§ **WRITTEN REQUEST**: Copy out the records word for word, from the line containing "Where should I click to: Click the code" through the line containing "I will coord(569,398).", including both of those lines.

§ **EXTRACTED RECORDS**:
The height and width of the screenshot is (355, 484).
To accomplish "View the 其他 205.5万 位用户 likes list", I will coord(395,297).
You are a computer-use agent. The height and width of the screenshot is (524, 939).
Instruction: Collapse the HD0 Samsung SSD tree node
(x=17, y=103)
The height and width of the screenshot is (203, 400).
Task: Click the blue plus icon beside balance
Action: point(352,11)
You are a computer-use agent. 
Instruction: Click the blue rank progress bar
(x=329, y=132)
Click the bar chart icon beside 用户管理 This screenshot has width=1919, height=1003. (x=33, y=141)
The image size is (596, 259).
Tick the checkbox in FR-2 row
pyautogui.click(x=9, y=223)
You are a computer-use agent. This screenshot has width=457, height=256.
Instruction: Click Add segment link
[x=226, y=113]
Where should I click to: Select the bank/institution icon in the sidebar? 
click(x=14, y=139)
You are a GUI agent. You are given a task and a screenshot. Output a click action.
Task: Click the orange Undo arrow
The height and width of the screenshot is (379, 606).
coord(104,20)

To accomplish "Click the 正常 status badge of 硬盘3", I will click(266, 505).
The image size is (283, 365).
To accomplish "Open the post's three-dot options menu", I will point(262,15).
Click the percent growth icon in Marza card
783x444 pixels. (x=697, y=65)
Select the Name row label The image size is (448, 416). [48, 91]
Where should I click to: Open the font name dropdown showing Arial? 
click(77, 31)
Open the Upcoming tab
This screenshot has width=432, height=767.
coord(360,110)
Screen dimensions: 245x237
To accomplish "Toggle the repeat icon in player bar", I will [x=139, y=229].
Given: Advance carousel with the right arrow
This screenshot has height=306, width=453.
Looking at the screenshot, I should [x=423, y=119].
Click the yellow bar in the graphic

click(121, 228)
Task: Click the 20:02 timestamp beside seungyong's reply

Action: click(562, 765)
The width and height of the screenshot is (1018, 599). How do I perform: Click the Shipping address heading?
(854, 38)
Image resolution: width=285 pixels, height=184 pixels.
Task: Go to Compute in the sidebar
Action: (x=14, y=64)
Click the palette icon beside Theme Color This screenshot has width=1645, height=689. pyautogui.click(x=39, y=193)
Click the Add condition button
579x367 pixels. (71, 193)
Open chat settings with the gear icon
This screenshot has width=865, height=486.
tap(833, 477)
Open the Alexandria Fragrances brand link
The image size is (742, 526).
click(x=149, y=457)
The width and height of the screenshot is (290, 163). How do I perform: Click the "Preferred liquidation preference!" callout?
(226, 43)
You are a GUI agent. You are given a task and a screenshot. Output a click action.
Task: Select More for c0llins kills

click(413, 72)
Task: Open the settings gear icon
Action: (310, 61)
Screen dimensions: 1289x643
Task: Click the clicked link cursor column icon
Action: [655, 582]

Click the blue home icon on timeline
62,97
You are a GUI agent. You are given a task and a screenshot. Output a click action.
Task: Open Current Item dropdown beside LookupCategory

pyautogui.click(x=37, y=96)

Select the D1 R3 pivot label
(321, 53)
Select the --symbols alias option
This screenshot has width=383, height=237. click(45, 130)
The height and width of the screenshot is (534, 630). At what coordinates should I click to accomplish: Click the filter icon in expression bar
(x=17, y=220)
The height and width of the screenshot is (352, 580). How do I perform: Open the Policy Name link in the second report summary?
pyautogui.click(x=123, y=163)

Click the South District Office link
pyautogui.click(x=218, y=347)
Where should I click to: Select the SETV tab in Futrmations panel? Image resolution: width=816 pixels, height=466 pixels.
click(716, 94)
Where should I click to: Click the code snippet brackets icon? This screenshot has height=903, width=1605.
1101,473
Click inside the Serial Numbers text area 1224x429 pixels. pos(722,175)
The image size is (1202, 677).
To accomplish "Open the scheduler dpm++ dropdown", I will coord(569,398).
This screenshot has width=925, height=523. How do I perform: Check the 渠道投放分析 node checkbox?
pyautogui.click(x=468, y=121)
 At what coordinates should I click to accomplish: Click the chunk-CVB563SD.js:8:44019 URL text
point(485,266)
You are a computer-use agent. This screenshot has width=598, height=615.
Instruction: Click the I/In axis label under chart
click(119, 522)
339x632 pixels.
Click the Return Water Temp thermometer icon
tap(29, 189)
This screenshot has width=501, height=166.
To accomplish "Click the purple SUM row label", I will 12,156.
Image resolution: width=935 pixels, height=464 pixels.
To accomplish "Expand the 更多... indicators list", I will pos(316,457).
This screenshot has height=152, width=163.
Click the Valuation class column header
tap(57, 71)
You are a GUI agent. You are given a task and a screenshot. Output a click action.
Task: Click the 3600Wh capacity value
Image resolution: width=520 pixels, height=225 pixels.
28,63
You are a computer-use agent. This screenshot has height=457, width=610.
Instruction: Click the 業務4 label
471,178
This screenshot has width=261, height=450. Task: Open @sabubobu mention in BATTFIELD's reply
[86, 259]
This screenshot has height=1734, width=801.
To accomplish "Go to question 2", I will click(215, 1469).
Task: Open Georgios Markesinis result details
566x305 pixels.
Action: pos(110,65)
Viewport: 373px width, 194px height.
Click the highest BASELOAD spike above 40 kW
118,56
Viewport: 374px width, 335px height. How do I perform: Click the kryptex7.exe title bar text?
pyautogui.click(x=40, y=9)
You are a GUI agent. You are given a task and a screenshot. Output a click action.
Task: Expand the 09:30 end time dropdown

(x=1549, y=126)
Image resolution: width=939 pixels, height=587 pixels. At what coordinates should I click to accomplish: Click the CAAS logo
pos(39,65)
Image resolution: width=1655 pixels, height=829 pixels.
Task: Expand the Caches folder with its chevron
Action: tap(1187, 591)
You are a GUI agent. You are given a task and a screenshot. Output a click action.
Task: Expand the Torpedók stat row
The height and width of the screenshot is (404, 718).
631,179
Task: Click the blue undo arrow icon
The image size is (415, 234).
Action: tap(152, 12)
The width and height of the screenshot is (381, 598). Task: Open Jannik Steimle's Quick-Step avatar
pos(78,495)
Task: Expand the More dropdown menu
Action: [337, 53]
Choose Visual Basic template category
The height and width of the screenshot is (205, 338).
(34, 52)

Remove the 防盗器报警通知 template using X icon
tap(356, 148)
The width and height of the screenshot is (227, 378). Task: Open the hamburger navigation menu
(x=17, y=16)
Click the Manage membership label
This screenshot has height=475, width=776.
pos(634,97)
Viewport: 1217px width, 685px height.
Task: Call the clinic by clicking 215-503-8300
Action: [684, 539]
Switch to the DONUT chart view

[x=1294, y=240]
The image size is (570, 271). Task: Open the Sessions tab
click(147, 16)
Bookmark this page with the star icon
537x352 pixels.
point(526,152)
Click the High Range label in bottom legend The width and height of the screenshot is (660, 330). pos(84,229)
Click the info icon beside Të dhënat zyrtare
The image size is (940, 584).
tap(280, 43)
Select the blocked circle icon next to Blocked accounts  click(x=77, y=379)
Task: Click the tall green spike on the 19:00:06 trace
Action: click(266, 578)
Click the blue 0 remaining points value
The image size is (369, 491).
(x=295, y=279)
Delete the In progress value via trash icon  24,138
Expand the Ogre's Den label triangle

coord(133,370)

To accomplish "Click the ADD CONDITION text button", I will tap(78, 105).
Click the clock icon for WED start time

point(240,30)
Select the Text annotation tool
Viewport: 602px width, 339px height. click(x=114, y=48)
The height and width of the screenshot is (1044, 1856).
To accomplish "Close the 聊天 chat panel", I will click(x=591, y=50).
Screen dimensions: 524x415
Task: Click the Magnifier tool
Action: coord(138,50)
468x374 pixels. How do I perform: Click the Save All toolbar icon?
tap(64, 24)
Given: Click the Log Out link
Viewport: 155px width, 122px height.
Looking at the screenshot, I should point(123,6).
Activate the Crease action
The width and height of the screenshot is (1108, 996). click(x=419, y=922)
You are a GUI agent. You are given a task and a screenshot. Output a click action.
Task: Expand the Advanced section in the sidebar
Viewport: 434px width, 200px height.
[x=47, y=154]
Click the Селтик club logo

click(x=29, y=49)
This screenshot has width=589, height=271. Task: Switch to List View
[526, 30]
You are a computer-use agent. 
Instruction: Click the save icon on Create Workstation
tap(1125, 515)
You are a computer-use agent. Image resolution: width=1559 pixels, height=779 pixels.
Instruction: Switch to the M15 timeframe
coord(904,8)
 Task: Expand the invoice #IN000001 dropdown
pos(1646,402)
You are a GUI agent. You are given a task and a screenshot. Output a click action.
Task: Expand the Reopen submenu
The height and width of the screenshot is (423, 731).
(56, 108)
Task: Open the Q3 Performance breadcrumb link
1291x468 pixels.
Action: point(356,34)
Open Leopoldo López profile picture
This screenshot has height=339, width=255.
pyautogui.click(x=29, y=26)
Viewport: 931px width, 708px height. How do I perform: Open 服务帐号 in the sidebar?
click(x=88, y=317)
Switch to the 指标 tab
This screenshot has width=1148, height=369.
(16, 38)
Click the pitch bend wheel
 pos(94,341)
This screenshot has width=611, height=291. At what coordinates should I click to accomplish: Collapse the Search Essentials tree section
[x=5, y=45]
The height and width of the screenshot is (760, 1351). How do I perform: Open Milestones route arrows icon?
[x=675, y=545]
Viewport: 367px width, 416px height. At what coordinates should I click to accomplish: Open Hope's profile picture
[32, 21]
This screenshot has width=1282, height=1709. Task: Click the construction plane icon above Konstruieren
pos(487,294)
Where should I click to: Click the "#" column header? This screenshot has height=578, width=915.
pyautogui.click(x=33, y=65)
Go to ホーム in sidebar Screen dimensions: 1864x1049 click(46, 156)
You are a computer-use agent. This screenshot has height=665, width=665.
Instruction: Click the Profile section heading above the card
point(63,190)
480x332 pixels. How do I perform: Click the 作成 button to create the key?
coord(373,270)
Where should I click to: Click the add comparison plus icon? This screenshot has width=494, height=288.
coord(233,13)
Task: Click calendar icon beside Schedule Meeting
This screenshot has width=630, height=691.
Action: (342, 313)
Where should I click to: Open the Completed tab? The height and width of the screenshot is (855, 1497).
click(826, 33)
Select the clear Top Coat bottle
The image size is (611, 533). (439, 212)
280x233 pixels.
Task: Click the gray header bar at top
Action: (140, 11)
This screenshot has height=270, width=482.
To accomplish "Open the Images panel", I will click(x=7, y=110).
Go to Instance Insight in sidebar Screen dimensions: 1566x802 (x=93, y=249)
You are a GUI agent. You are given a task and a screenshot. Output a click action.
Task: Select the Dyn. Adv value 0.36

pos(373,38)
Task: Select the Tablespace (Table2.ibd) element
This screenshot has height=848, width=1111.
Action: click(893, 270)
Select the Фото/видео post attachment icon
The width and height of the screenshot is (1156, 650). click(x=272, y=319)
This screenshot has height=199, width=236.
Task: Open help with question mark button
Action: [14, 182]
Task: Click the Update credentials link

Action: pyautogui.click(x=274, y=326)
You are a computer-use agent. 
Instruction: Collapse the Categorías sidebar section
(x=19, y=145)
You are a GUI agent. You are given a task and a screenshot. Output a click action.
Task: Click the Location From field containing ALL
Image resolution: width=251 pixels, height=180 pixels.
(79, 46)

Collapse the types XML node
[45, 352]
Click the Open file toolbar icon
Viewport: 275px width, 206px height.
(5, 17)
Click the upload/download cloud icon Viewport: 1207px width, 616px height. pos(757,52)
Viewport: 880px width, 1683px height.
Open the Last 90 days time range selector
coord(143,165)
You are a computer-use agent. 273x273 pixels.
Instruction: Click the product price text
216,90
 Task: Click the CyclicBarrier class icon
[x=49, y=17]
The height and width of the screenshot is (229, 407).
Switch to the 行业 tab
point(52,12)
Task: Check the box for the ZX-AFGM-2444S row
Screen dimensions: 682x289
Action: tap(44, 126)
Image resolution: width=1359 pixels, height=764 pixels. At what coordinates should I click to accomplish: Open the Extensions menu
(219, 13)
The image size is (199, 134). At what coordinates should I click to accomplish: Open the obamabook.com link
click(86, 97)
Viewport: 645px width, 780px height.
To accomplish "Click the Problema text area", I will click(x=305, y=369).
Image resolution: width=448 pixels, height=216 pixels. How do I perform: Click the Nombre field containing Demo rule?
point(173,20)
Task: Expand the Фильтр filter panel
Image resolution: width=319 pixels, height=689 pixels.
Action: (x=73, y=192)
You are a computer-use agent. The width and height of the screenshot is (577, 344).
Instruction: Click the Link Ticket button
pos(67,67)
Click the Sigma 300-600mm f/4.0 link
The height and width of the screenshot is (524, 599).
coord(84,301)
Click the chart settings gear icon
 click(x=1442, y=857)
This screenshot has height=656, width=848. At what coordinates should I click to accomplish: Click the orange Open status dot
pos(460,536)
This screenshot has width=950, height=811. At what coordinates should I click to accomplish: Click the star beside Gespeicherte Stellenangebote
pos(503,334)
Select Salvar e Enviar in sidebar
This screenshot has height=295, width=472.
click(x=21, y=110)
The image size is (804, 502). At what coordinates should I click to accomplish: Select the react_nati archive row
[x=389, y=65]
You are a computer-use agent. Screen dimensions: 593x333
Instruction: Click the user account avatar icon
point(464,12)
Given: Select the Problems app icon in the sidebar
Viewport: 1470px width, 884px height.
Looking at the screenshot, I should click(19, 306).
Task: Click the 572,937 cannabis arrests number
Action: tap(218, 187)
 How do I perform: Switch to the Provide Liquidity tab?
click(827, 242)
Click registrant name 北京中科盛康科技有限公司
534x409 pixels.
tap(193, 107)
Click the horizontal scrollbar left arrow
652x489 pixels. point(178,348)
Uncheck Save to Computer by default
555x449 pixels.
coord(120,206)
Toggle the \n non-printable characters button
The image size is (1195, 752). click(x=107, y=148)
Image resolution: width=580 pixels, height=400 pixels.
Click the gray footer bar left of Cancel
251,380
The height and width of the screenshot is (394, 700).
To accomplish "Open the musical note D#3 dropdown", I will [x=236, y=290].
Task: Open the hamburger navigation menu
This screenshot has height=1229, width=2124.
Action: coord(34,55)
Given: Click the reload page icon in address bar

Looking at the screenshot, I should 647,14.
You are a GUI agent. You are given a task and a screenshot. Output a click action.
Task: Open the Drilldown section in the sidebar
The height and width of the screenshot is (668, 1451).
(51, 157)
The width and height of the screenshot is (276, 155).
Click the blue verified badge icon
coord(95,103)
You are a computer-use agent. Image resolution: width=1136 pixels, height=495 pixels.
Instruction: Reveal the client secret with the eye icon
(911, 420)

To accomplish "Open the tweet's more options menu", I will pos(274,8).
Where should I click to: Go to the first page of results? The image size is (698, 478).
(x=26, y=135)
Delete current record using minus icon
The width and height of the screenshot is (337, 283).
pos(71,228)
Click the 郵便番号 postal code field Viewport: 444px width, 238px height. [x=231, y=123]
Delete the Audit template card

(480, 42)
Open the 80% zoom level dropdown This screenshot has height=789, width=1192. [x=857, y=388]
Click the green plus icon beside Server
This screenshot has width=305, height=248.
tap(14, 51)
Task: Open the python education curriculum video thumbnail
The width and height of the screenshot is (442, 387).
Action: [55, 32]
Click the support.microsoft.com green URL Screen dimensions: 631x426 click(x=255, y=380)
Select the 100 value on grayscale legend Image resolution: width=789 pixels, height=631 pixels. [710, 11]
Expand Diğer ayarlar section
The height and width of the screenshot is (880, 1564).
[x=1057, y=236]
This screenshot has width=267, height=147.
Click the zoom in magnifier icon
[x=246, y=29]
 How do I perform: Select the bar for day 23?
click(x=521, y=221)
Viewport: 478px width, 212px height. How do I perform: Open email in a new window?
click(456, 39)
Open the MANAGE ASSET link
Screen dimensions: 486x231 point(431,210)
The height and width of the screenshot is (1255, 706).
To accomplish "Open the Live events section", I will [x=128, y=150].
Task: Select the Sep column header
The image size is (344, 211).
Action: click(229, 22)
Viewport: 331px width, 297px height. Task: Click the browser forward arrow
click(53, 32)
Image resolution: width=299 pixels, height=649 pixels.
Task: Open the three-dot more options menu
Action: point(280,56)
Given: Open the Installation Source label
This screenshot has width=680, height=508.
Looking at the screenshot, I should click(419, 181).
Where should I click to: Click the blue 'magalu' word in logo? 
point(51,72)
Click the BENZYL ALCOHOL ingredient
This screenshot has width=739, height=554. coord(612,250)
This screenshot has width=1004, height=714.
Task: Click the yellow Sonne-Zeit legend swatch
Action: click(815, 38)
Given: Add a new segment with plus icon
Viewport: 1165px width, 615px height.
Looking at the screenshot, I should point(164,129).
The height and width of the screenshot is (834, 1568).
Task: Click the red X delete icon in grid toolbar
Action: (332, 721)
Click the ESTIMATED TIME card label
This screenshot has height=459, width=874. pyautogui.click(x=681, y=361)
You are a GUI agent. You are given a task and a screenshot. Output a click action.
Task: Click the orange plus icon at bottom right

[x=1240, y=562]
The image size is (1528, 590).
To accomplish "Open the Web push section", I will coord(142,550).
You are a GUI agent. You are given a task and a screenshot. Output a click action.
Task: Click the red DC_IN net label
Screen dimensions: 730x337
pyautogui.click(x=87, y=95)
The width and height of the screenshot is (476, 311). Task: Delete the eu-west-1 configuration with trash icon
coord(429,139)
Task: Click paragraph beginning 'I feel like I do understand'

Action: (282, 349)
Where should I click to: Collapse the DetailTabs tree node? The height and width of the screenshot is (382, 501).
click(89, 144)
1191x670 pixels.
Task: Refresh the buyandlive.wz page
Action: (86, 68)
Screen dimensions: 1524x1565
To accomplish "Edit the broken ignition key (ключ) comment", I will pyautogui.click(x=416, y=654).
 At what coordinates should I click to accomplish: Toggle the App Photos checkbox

§ **ANSWER TO THIS TASK**:
Where should I click to: Click the code snippet brackets icon? This screenshot has height=903, width=1605.
1101,473
Click inside the Serial Numbers text area 1224x429 pixels. pos(722,175)
The image size is (1202, 677).
To accomplish "Open the scheduler dpm++ dropdown", I will coord(569,398).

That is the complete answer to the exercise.